TASK PROMPT –
Your task is to repeat the entries underneath exactly, minus the pictures.

THE DATA –
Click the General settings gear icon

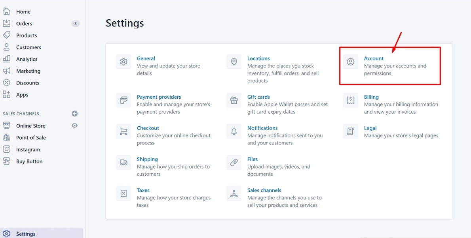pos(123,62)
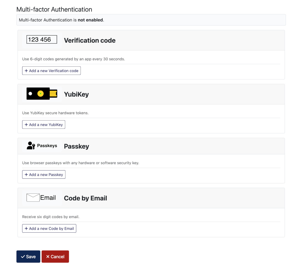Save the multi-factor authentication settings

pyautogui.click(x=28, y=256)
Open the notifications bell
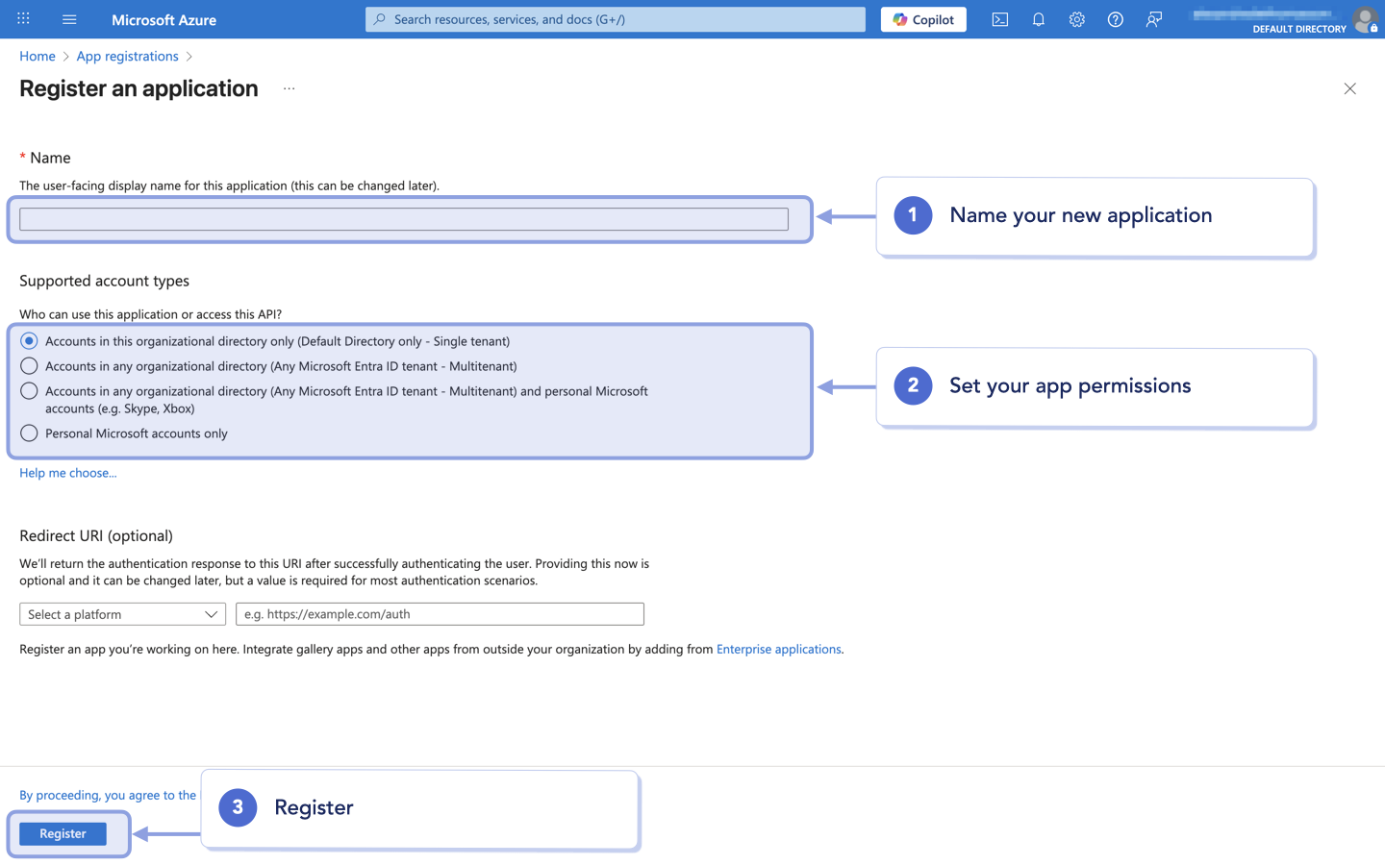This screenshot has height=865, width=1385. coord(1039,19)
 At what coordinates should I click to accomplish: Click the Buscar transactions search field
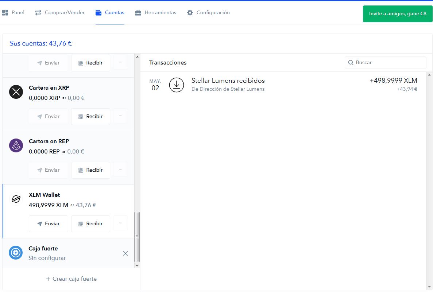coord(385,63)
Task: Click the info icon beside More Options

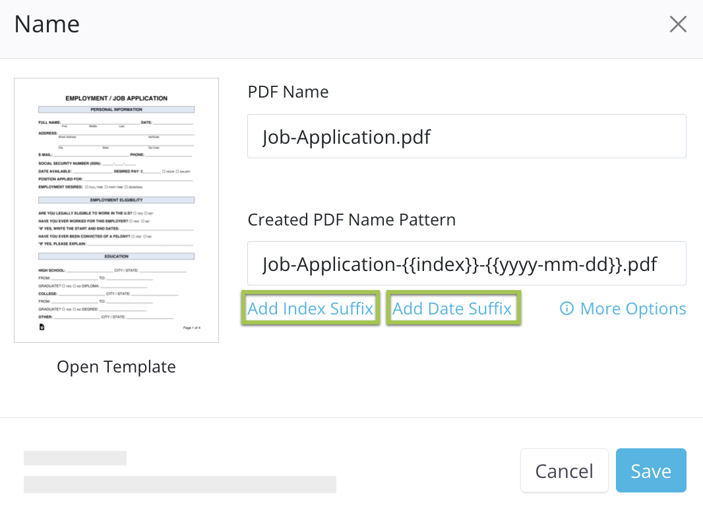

PROBLEM SOLUTION –
Click the General settings gear icon

pos(123,62)
Save the multi-factor authentication settings

pyautogui.click(x=28, y=256)
Open the notifications bell
This screenshot has height=865, width=1385. coord(1039,19)
 At what coordinates should I click to accomplish: Click the Buscar transactions search field
coord(385,63)
Task: Click the info icon beside More Options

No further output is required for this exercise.